You can escape out of programs that hung the computer because they are only hogging on core and the OS can run on the other(s) shutting off said program.

The first time this happened to me I was like "wooow", multicores, they actually do stuff".

factotum
2017-12-11, 12:05 PM
The main reason multi-core processors exist is because the processor manufacturers simply couldn't keep upping the clock speeds any further, so it was the only way to keep improving performance. (For instance, the fastest Pentium 4 processor was clocked at 3GHz and that came out 15 years ago--the fastest current CPUs are around 4GHz, so not a lot of advancement). Yes, they've increased the performance per clock cycle over those 15 years, but not by a factor of 4 or more. Because of that, the real question here ought to be "What can we only do now that our CPUs are so much more powerful than they were?", and the answer is realistically "Nothing, but everything we *do* do is faster than it would otherwise be".

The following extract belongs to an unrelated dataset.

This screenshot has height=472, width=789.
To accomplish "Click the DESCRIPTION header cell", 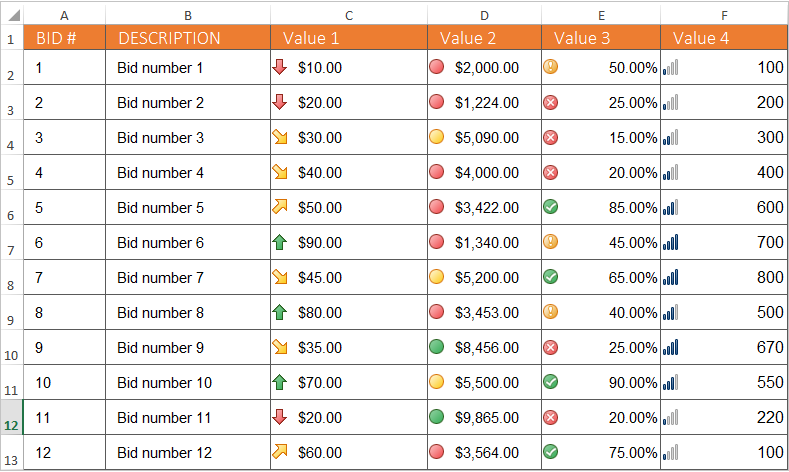I will (x=188, y=38).
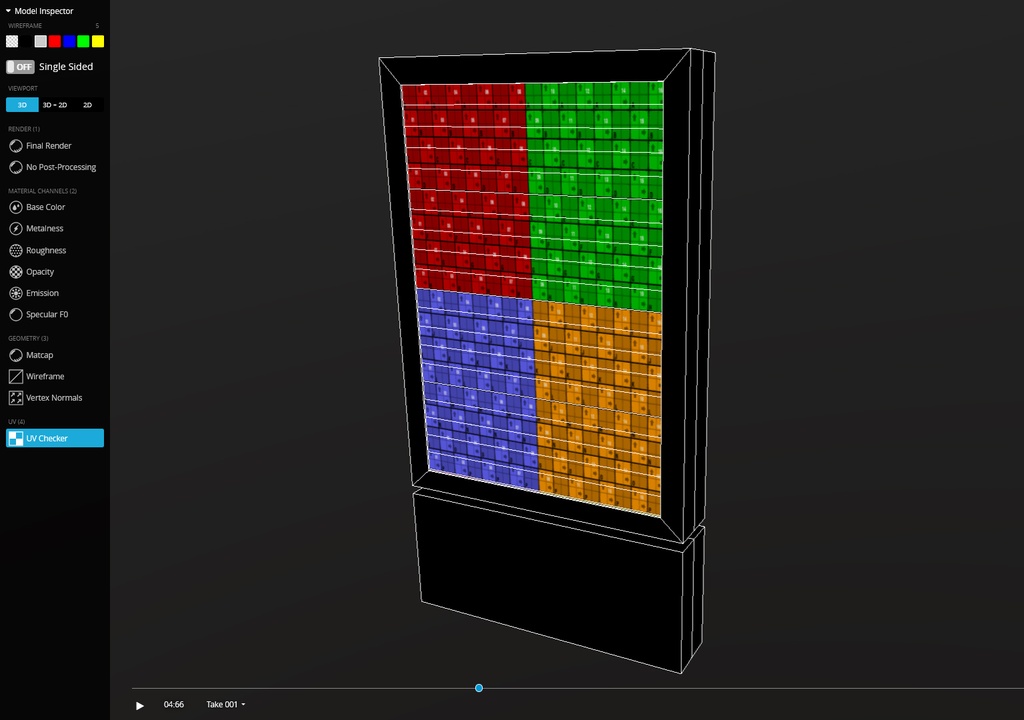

Yes, Far Cry 4 wouldn't even start up unless you had a quad-core processor, but that was a limitation programmed into the game by its developers--if you could have removed that piece of code I've no doubt it would have run on a single-core processor that supported all the CPU instructions the game required, it just would have been horrendously slow.

Balmas
2017-12-16, 01:06 AM
I have two monitors. I can have a 3D game on one, with my messaging clients and YouTube, Pandora, etc. open on the other and not have any framerate stutter.

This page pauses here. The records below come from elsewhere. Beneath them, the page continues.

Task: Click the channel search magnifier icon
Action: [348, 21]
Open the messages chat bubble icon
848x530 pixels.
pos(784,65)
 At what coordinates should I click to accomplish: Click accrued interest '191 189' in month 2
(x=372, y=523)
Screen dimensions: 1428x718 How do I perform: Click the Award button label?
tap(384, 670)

Also, having lots of browser tabs open and visible used to cause computers to chug.

Basically, multitasking.

Adding to this: I can render a video in one window while listening to a podcast in another, and playing a demanding video game with a third window.

thracian
2017-12-21, 03:08 PM
The main reason multi-core processors exist is because the processor manufacturers simply couldn't keep upping the clock speeds any further, so it was the only way to keep improving performance. (For instance, the fastest Pentium 4 processor was clocked at 3GHz and that came out 15 years ago--the fastest current CPUs are around 4GHz, so not a lot of advancement). Yes, they've increased the performance per clock cycle over those 15 years, but not by a factor of 4 or more. Because of that, the real question here ought to be "What can we only do now that our CPUs are so much more powerful than they were?", and the answer is realistically "Nothing, but everything we *do* do is faster than it would otherwise be".

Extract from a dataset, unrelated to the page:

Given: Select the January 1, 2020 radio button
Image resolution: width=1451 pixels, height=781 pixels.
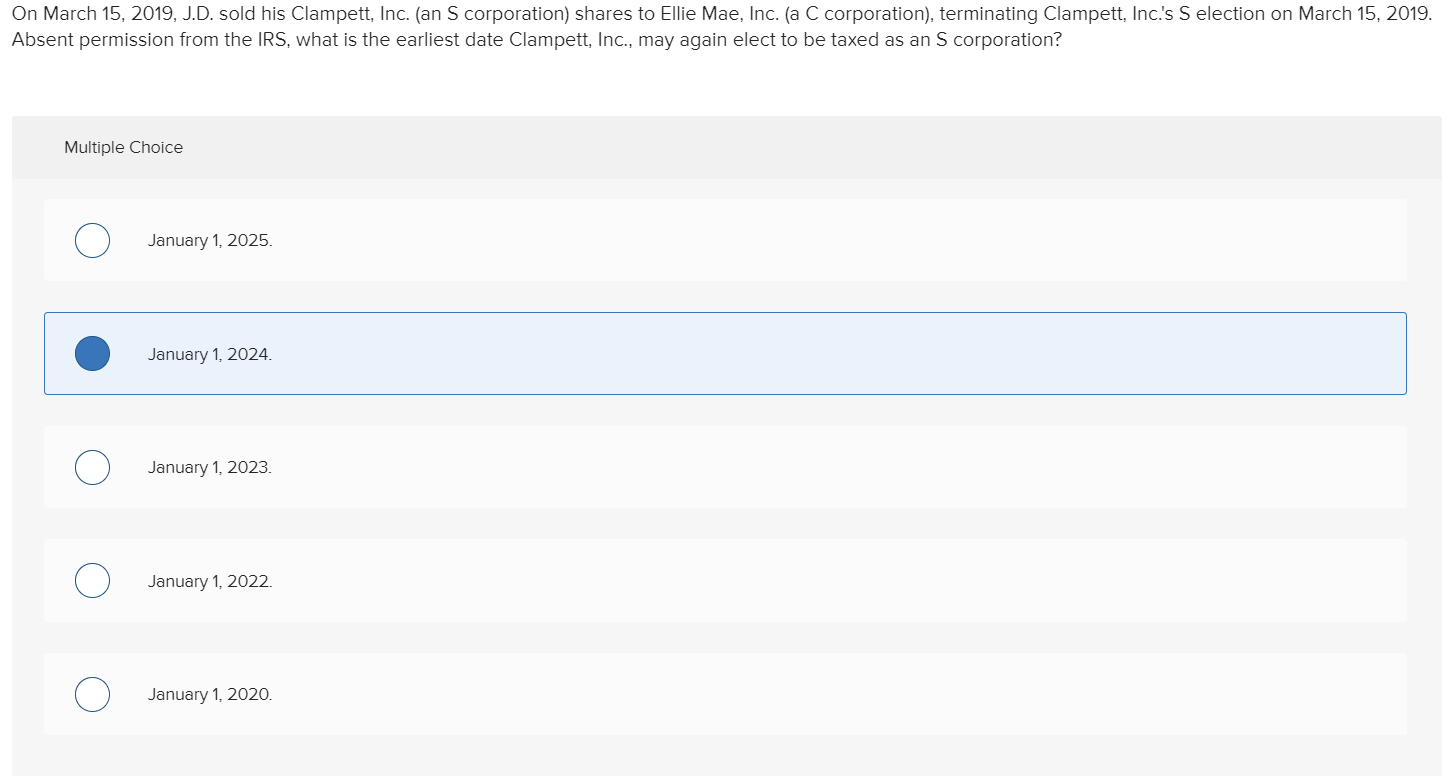Looking at the screenshot, I should pos(92,694).
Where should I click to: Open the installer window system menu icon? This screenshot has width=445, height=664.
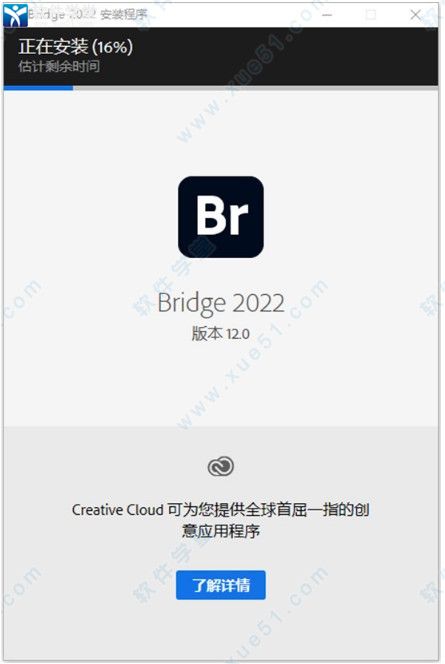[15, 15]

Yes, Far Cry 4 wouldn't even start up unless you had a quad-core processor, but that was a limitation programmed into the game by its developers--if you could have removed that piece of code I've no doubt it would have run on a single-core processor that supported all the CPU instructions the game required, it just would have been horrendously slow.

While the per-clock throughput isn't 4 times or more, the benchmarks I can find suggest about a 3 times improvement in clock-for-clock performance. Still pretty impressive.

Also, the latest top-end i7 consumer processor clocks up to 4.7ghz before any overclocking.